__Requirement__:
Could you copy every line of the data that contains the word "pixels"?
─── Records provided
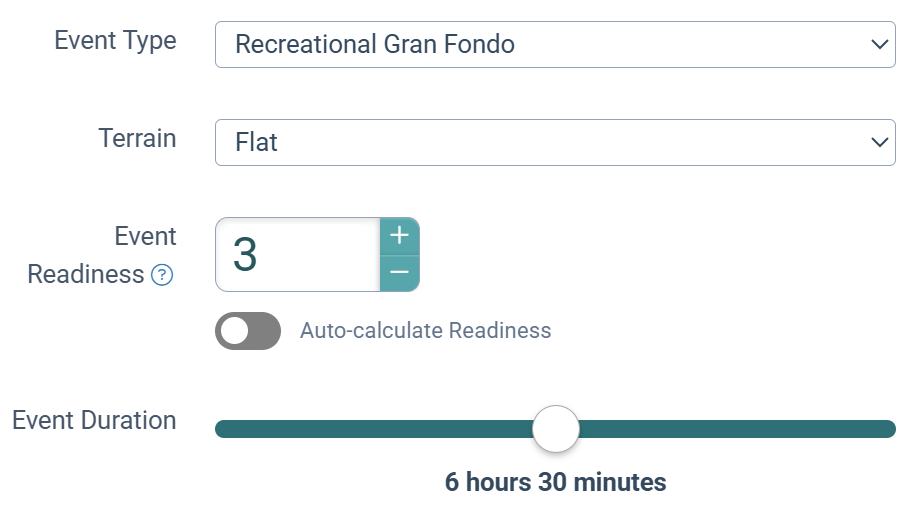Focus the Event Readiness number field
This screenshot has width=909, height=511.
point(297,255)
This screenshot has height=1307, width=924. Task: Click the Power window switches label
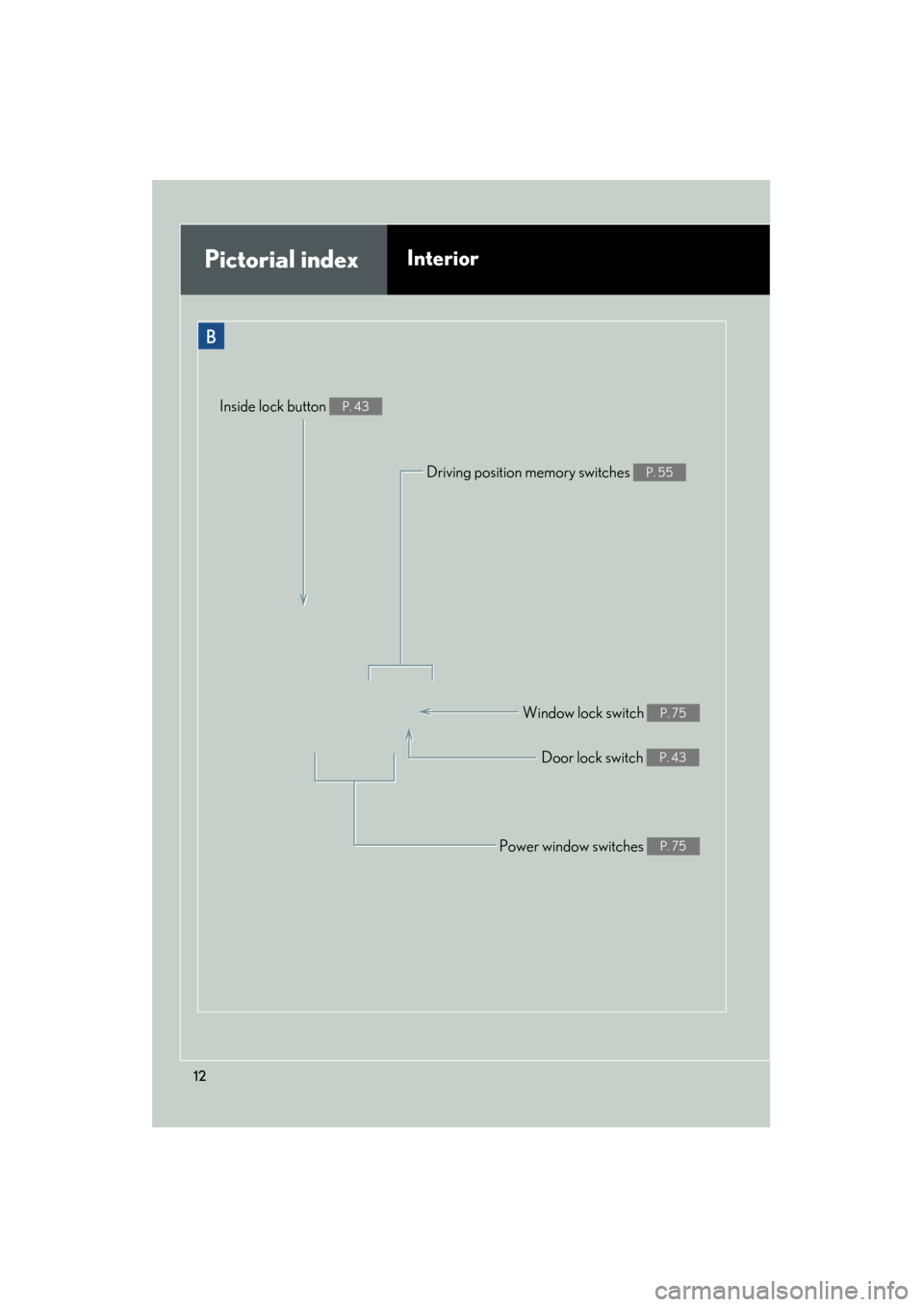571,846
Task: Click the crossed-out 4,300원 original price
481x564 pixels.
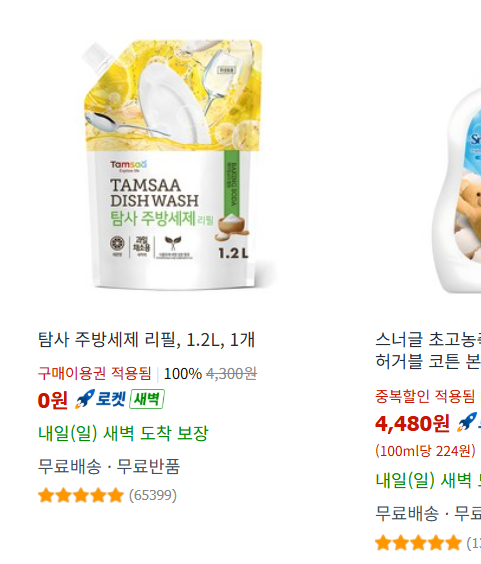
──────
─── Records provided
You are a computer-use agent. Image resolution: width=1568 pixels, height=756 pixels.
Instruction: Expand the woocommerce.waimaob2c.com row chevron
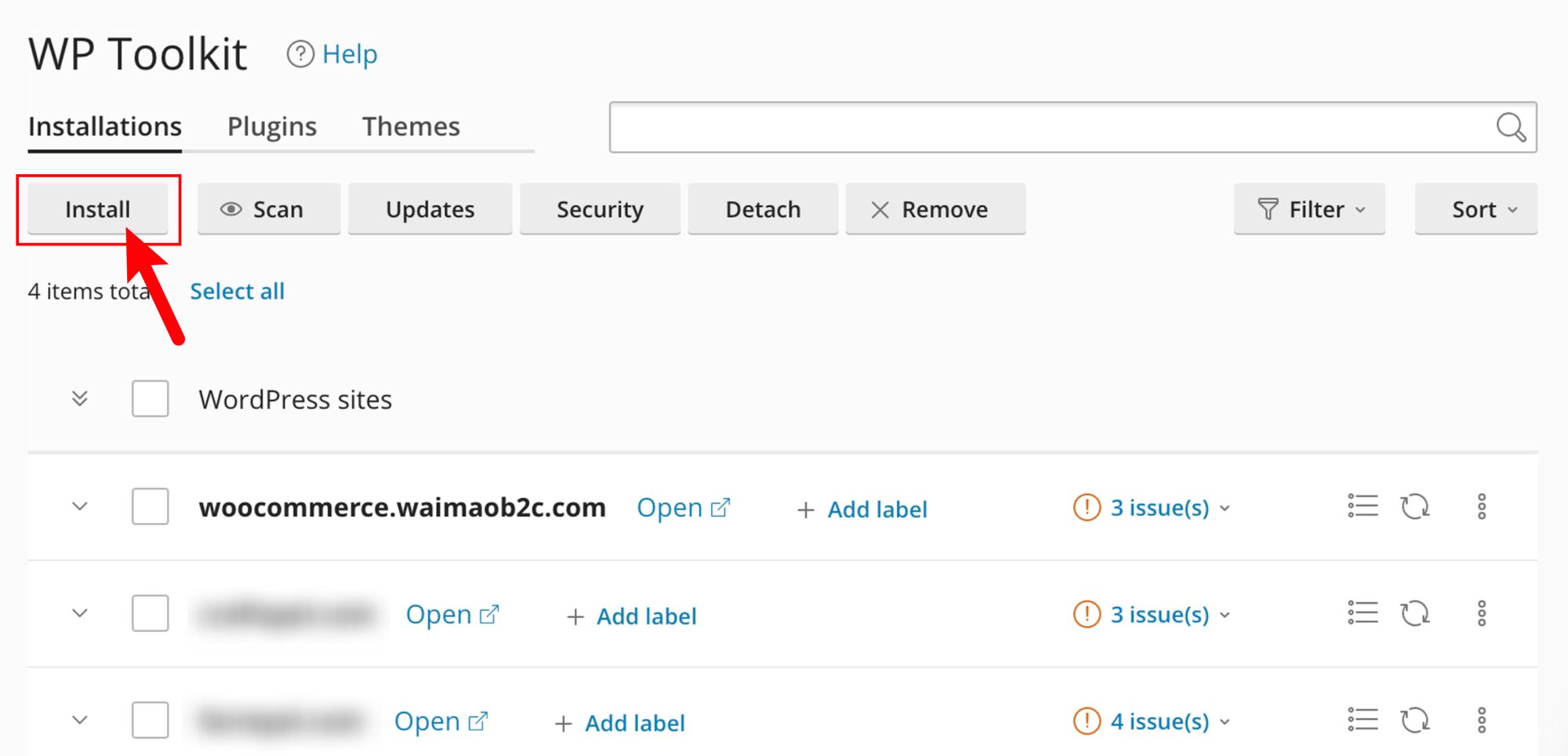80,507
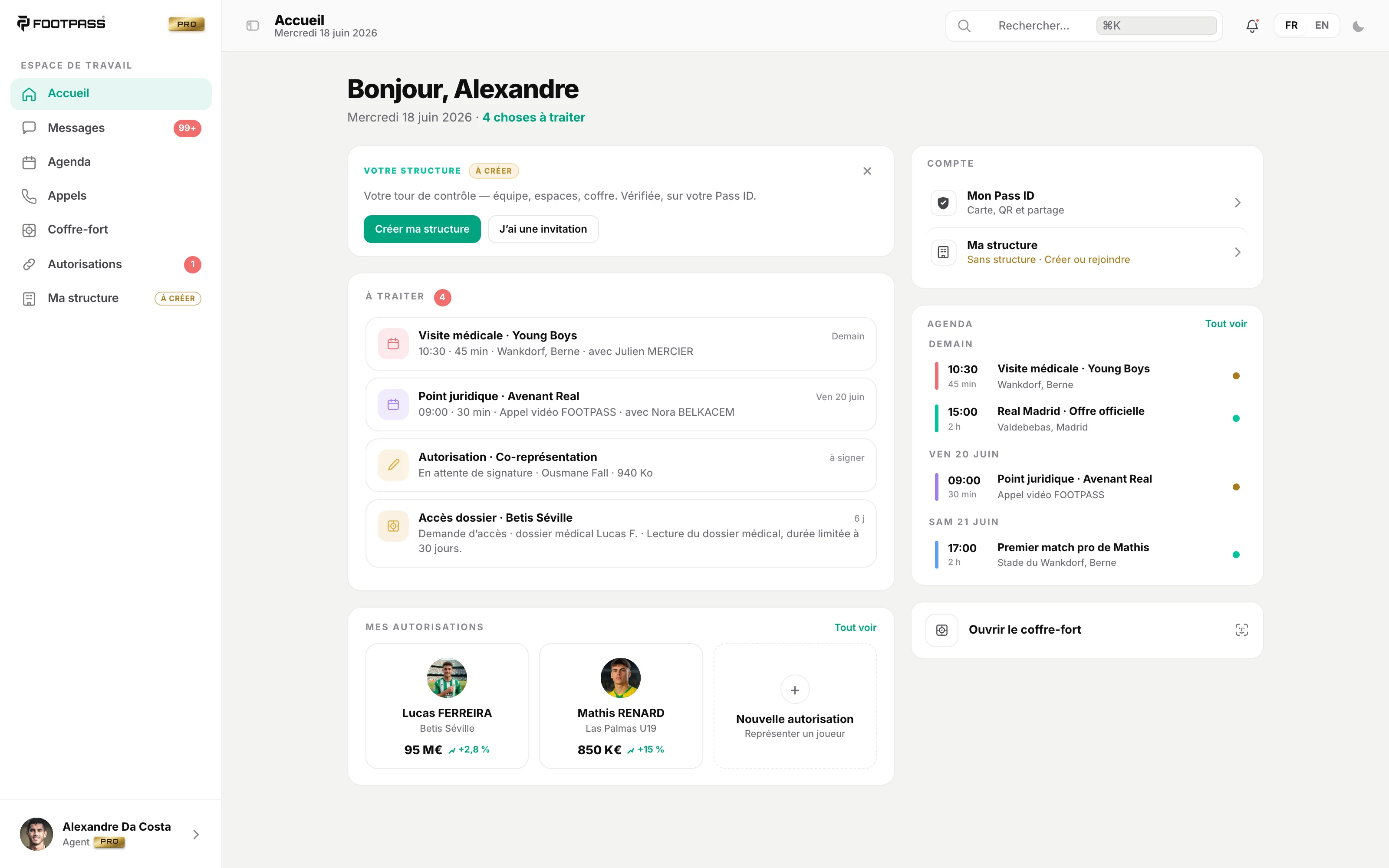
──────
─── Records provided
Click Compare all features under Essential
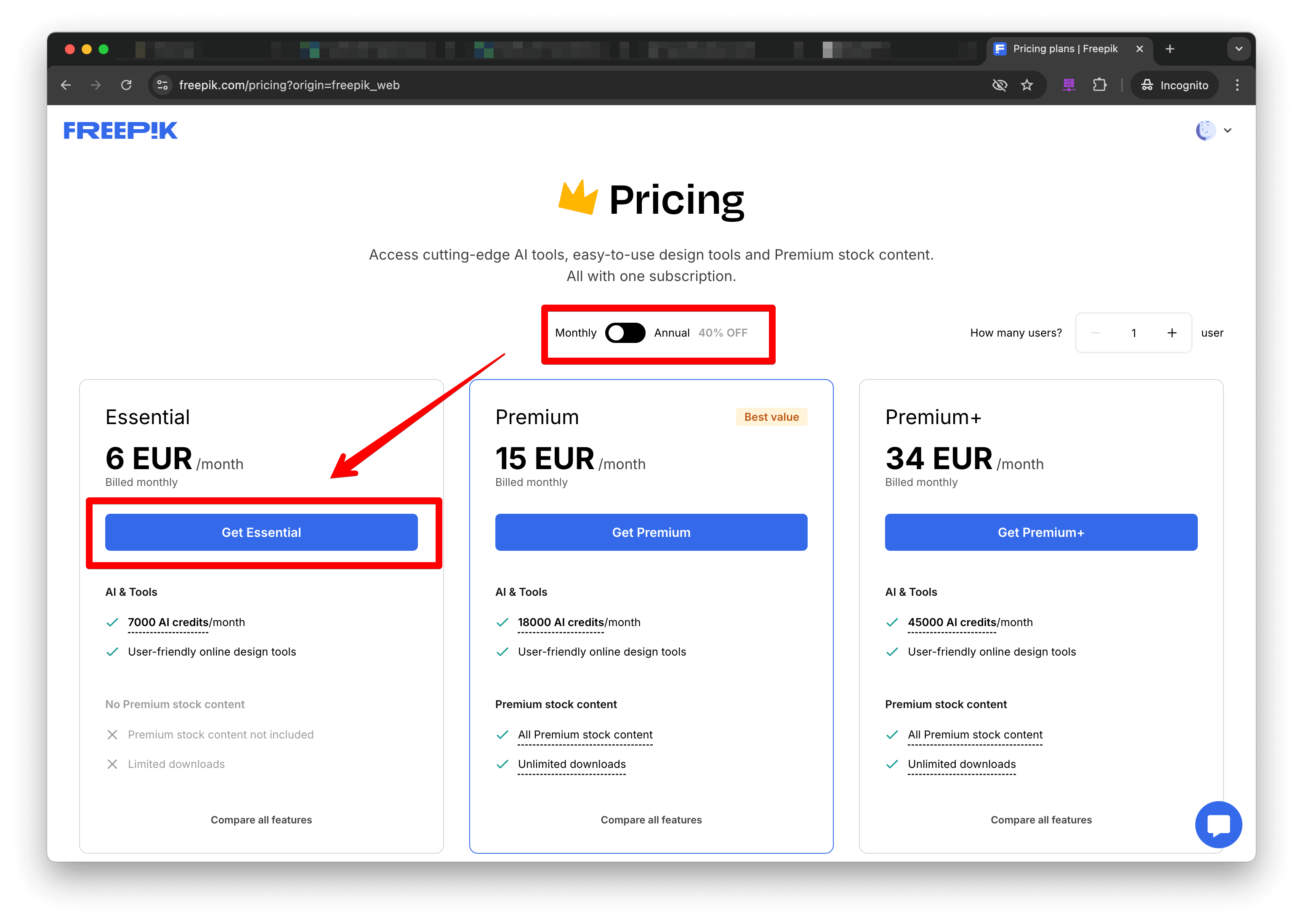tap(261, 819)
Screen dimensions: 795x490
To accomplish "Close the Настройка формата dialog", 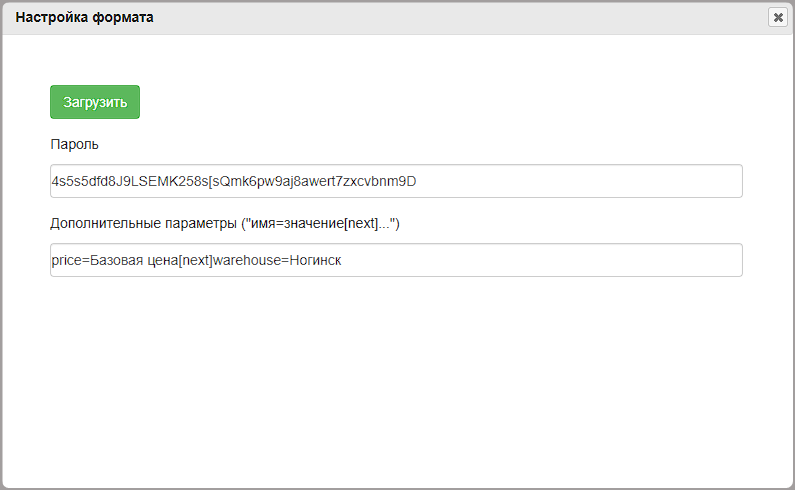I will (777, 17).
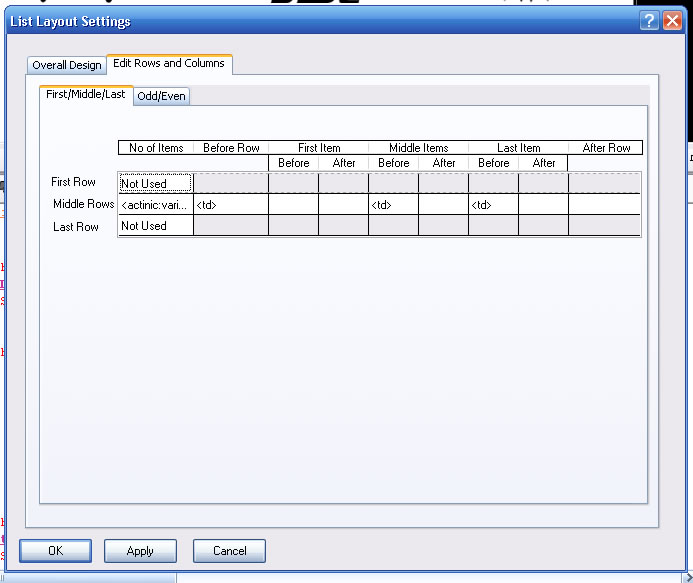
──────
__Finished exercise__:
481x564 pixels.
You are a computer-use agent. Image resolution: width=1568 pixels, height=756 pixels.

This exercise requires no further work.